Your assignment:
Whatever appears in the listing, return all of it exactly.

Material for the task:
---------------
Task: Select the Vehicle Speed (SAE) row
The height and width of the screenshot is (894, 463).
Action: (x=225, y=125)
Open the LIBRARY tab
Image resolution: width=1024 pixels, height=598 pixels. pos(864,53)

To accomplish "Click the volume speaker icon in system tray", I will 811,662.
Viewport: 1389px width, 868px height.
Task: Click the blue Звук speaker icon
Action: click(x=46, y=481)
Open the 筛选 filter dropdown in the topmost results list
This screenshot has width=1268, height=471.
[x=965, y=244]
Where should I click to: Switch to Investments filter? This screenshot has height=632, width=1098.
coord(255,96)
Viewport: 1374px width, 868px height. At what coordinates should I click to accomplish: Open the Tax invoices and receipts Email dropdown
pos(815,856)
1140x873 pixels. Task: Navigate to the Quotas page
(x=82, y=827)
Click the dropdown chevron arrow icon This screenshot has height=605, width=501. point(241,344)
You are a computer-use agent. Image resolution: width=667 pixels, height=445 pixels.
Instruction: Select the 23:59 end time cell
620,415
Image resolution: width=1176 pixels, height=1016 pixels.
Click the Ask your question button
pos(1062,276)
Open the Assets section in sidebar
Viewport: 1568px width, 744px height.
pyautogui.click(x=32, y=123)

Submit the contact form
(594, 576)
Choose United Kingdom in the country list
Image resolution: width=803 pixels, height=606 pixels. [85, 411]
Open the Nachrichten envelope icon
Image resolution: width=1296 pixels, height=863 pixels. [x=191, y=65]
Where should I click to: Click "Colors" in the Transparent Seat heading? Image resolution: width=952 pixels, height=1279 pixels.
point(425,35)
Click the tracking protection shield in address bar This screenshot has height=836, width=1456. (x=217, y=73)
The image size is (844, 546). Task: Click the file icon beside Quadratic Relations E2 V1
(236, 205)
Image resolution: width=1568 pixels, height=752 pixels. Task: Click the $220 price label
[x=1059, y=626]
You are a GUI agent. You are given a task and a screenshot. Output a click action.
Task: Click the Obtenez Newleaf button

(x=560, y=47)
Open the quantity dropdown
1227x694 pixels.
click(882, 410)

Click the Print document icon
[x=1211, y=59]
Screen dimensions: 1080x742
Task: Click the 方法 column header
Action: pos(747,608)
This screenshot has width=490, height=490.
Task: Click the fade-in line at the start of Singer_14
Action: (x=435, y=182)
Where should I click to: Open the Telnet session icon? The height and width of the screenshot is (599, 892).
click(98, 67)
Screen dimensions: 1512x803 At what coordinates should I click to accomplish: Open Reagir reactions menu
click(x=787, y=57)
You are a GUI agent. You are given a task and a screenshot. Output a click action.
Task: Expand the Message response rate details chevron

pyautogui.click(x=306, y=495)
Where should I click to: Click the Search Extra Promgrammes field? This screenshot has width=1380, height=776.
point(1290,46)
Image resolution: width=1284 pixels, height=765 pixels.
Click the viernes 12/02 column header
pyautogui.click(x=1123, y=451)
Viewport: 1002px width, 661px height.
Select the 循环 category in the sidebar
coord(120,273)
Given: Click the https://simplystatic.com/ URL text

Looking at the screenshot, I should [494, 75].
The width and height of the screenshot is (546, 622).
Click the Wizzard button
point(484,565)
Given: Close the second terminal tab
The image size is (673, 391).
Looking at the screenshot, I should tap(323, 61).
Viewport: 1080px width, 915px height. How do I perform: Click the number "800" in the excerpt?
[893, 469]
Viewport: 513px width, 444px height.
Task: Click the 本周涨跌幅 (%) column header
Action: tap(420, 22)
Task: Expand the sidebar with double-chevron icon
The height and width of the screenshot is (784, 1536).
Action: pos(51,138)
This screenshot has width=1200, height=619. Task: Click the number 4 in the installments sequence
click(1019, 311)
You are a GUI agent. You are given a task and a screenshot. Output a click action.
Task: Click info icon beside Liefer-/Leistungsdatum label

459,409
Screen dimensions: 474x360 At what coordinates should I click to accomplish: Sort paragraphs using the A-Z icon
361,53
---------------
Result for this task:
Task: Select the Vehicle Speed (SAE) row
The height and width of the screenshot is (894, 463).
Action: (x=225, y=125)
Open the LIBRARY tab
Image resolution: width=1024 pixels, height=598 pixels. pos(864,53)

To accomplish "Click the volume speaker icon in system tray", I will 811,662.
Viewport: 1389px width, 868px height.
Task: Click the blue Звук speaker icon
Action: click(x=46, y=481)
Open the 筛选 filter dropdown in the topmost results list
This screenshot has width=1268, height=471.
[x=965, y=244]
Where should I click to: Switch to Investments filter? This screenshot has height=632, width=1098.
coord(255,96)
Viewport: 1374px width, 868px height. At what coordinates should I click to accomplish: Open the Tax invoices and receipts Email dropdown
pos(815,856)
1140x873 pixels. Task: Navigate to the Quotas page
(x=82, y=827)
Click the dropdown chevron arrow icon This screenshot has height=605, width=501. point(241,344)
You are a computer-use agent. Image resolution: width=667 pixels, height=445 pixels.
Instruction: Select the 23:59 end time cell
620,415
Image resolution: width=1176 pixels, height=1016 pixels.
Click the Ask your question button
pos(1062,276)
Open the Assets section in sidebar
Viewport: 1568px width, 744px height.
pyautogui.click(x=32, y=123)

Submit the contact form
(594, 576)
Choose United Kingdom in the country list
Image resolution: width=803 pixels, height=606 pixels. [85, 411]
Open the Nachrichten envelope icon
Image resolution: width=1296 pixels, height=863 pixels. [x=191, y=65]
Where should I click to: Click "Colors" in the Transparent Seat heading? Image resolution: width=952 pixels, height=1279 pixels.
point(425,35)
Click the tracking protection shield in address bar This screenshot has height=836, width=1456. (x=217, y=73)
The image size is (844, 546). Task: Click the file icon beside Quadratic Relations E2 V1
(236, 205)
Image resolution: width=1568 pixels, height=752 pixels. Task: Click the $220 price label
[x=1059, y=626]
You are a GUI agent. You are given a task and a screenshot. Output a click action.
Task: Click the Obtenez Newleaf button

(x=560, y=47)
Open the quantity dropdown
1227x694 pixels.
click(882, 410)

Click the Print document icon
[x=1211, y=59]
Screen dimensions: 1080x742
Task: Click the 方法 column header
Action: pos(747,608)
This screenshot has width=490, height=490.
Task: Click the fade-in line at the start of Singer_14
Action: (x=435, y=182)
Where should I click to: Open the Telnet session icon? The height and width of the screenshot is (599, 892).
click(98, 67)
Screen dimensions: 1512x803 At what coordinates should I click to accomplish: Open Reagir reactions menu
click(x=787, y=57)
You are a GUI agent. You are given a task and a screenshot. Output a click action.
Task: Expand the Message response rate details chevron

pyautogui.click(x=306, y=495)
Where should I click to: Click the Search Extra Promgrammes field? This screenshot has width=1380, height=776.
point(1290,46)
Image resolution: width=1284 pixels, height=765 pixels.
Click the viernes 12/02 column header
pyautogui.click(x=1123, y=451)
Viewport: 1002px width, 661px height.
Select the 循环 category in the sidebar
coord(120,273)
Given: Click the https://simplystatic.com/ URL text

Looking at the screenshot, I should [494, 75].
The width and height of the screenshot is (546, 622).
Click the Wizzard button
point(484,565)
Given: Close the second terminal tab
The image size is (673, 391).
Looking at the screenshot, I should tap(323, 61).
Viewport: 1080px width, 915px height. How do I perform: Click the number "800" in the excerpt?
[893, 469]
Viewport: 513px width, 444px height.
Task: Click the 本周涨跌幅 (%) column header
Action: tap(420, 22)
Task: Expand the sidebar with double-chevron icon
The height and width of the screenshot is (784, 1536).
Action: pos(51,138)
This screenshot has width=1200, height=619. Task: Click the number 4 in the installments sequence
click(1019, 311)
You are a GUI agent. You are given a task and a screenshot. Output a click action.
Task: Click info icon beside Liefer-/Leistungsdatum label

459,409
Screen dimensions: 474x360 At what coordinates should I click to accomplish: Sort paragraphs using the A-Z icon
361,53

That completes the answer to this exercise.